— Assignment —
Scan the data below and state the number of lines that include the word "right", adding no comment.

— Data extract —

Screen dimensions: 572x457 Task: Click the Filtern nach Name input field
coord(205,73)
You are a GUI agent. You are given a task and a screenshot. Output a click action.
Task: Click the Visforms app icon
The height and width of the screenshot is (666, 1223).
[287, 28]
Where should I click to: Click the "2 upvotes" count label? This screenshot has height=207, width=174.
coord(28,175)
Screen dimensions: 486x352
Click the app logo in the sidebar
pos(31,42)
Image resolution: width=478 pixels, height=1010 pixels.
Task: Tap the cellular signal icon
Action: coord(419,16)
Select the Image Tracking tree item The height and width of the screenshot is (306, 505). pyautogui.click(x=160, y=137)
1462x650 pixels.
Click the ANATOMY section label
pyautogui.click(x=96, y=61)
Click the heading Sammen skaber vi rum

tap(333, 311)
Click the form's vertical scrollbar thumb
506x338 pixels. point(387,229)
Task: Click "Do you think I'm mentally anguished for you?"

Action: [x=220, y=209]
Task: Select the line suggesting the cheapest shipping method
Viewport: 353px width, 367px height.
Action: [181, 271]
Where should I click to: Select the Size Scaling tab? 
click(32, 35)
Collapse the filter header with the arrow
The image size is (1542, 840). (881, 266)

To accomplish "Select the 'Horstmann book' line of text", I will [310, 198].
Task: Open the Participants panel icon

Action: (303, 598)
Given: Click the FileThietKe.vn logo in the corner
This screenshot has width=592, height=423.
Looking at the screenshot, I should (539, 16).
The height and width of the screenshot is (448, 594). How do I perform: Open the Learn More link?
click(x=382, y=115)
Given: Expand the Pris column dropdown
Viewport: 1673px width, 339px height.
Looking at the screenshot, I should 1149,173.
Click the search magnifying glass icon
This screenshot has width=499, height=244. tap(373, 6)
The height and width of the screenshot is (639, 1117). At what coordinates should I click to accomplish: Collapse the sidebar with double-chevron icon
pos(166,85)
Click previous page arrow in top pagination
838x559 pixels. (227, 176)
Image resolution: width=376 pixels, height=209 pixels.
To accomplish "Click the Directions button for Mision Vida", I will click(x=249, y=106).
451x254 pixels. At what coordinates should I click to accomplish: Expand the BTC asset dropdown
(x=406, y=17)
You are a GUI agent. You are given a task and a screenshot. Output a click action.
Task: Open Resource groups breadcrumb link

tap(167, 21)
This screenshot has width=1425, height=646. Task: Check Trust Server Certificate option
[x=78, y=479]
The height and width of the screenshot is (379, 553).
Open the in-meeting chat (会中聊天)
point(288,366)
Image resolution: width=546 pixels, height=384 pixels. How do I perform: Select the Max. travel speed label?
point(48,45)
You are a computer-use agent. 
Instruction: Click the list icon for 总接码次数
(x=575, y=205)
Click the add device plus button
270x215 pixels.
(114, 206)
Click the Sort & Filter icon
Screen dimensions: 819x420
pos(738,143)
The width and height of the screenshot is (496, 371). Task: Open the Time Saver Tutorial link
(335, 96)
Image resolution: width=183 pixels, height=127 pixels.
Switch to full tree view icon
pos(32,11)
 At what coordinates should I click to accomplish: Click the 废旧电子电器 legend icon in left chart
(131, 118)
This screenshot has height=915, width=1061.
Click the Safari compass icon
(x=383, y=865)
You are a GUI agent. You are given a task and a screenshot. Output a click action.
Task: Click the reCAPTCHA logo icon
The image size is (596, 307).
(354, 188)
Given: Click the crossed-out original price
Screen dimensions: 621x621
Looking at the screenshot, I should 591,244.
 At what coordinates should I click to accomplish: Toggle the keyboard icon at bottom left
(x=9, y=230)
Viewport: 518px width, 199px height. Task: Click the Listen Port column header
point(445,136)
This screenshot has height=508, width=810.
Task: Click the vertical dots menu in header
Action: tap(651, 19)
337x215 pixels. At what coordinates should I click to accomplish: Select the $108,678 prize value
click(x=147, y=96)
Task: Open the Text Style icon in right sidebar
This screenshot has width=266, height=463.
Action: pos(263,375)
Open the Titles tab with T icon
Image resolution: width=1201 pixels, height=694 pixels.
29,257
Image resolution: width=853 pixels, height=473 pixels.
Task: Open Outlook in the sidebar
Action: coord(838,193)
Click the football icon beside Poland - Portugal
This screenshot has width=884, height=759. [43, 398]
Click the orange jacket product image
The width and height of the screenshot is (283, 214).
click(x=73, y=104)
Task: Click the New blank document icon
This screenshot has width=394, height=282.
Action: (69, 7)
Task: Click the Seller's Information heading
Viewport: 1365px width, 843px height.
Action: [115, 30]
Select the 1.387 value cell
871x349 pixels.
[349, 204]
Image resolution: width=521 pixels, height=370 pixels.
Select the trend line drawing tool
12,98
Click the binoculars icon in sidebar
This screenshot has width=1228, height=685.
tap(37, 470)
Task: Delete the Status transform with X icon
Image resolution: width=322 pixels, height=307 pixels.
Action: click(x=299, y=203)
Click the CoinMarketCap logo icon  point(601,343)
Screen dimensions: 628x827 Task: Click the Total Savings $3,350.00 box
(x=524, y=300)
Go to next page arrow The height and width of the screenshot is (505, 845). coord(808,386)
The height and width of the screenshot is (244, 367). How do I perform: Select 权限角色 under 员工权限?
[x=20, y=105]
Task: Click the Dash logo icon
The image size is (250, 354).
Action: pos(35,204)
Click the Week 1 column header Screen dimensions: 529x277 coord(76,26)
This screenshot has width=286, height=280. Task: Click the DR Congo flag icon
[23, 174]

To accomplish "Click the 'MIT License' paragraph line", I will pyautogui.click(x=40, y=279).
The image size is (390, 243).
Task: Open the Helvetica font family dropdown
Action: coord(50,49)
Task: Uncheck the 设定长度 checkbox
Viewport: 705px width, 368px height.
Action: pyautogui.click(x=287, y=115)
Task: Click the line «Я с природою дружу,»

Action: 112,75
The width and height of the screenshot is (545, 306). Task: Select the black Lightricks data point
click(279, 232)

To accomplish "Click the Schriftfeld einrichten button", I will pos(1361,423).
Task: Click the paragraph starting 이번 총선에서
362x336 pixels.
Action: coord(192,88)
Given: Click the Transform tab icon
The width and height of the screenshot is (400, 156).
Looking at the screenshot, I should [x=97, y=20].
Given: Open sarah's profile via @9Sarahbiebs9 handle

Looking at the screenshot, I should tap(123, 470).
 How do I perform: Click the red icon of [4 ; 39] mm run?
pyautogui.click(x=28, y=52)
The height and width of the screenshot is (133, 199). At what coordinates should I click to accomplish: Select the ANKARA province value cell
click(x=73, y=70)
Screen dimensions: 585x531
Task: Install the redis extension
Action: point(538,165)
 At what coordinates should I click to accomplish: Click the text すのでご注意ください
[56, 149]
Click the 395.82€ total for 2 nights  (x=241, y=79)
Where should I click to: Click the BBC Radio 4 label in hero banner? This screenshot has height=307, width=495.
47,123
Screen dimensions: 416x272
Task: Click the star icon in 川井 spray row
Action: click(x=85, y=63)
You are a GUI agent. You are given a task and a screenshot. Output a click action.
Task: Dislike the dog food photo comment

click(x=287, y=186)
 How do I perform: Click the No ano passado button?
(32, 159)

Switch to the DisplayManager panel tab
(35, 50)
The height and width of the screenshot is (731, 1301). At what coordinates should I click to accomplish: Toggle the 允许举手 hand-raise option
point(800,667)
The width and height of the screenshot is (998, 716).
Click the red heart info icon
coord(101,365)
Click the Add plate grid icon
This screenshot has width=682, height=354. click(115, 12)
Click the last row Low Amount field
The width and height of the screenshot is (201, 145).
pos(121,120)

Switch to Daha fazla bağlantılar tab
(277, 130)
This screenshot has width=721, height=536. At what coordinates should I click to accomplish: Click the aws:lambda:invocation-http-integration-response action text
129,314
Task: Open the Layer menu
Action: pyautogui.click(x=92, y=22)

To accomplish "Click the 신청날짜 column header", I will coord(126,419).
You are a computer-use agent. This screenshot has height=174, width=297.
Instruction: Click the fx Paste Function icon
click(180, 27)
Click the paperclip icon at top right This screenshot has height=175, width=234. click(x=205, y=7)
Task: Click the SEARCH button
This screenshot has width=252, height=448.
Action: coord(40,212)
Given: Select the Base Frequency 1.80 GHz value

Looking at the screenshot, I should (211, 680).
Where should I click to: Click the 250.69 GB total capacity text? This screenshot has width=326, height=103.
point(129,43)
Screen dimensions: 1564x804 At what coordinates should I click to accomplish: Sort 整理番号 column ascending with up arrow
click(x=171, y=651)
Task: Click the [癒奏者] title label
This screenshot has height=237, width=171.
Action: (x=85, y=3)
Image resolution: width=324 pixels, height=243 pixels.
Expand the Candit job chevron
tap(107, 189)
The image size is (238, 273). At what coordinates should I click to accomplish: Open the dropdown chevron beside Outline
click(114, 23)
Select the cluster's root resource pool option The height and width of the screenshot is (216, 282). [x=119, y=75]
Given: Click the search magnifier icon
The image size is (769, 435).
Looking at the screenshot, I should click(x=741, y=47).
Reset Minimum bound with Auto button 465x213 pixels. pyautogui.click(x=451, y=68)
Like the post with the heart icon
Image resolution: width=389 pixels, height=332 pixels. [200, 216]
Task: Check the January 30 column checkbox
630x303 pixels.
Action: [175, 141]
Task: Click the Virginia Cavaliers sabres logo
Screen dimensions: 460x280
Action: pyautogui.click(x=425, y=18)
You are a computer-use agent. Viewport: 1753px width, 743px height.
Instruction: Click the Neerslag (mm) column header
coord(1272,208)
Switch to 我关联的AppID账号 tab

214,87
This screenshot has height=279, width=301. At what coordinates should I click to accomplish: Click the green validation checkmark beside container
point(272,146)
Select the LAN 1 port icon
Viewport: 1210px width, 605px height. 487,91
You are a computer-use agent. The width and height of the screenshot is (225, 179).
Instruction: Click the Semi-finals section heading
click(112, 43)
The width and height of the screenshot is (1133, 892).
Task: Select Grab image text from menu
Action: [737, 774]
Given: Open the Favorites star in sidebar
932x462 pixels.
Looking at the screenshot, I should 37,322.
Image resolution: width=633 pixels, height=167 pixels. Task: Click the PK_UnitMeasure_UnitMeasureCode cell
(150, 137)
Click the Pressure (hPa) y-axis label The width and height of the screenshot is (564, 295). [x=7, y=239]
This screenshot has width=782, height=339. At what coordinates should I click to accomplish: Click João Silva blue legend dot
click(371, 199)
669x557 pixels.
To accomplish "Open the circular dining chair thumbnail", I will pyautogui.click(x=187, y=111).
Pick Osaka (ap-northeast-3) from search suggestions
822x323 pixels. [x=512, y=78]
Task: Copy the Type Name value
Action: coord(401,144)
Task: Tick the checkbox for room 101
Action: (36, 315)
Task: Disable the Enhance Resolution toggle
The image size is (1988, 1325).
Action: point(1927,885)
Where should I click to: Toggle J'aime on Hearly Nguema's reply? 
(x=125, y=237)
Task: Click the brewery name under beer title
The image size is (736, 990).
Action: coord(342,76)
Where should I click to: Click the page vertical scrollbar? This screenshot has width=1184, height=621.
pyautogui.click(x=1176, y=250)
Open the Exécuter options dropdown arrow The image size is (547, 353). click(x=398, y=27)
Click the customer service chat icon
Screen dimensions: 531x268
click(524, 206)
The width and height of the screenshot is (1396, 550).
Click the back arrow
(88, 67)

— Exercise response —
2